Provided data -

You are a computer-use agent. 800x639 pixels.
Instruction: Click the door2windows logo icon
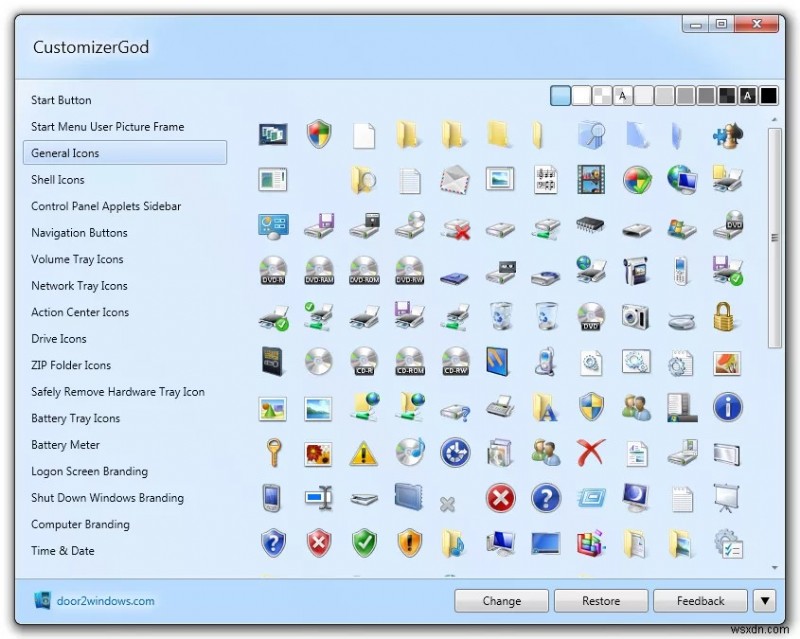coord(41,600)
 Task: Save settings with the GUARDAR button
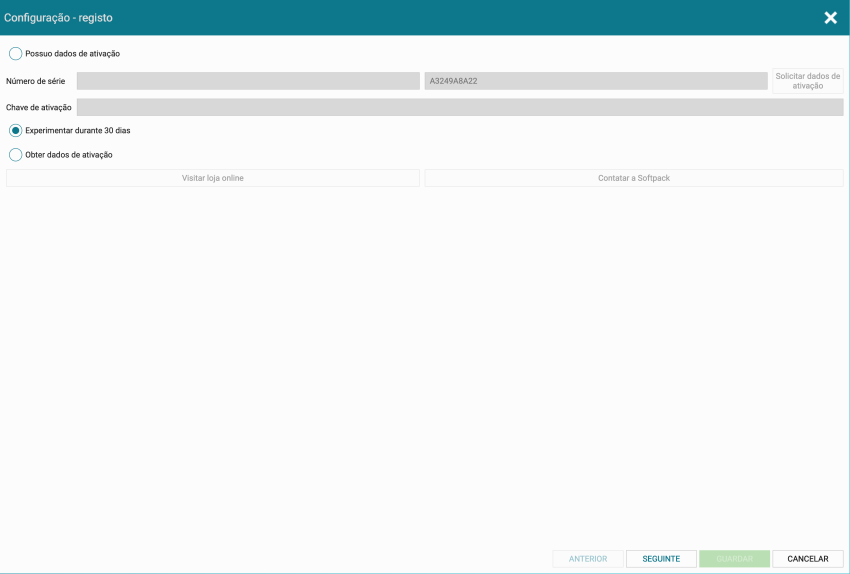734,559
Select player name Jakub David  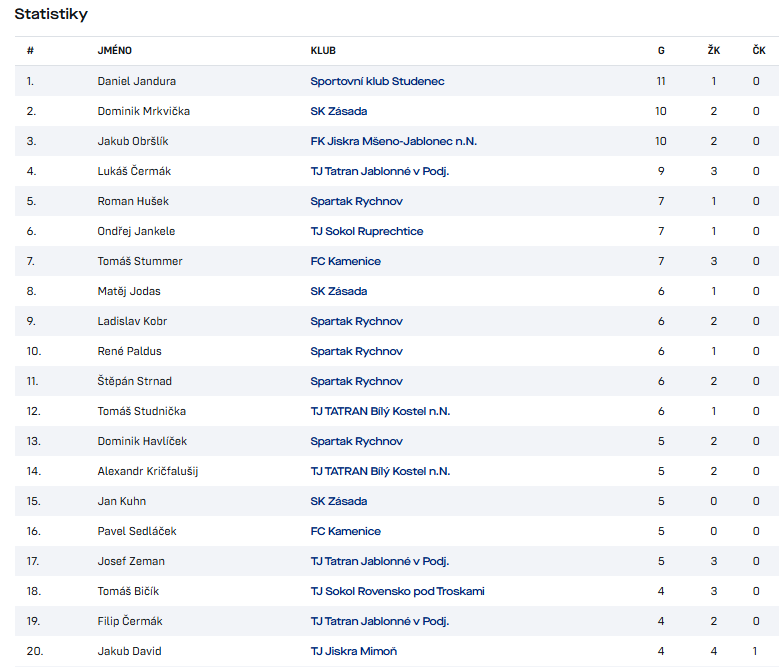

Problem details - From the first line to the last, print the records exactly; leave out the pictures.

Exercise response -
You are a computer-use agent. 800x639 pixels.
Instruction: Click the door2windows logo icon
coord(41,600)
 Task: Save settings with the GUARDAR button
734,559
Select player name Jakub David  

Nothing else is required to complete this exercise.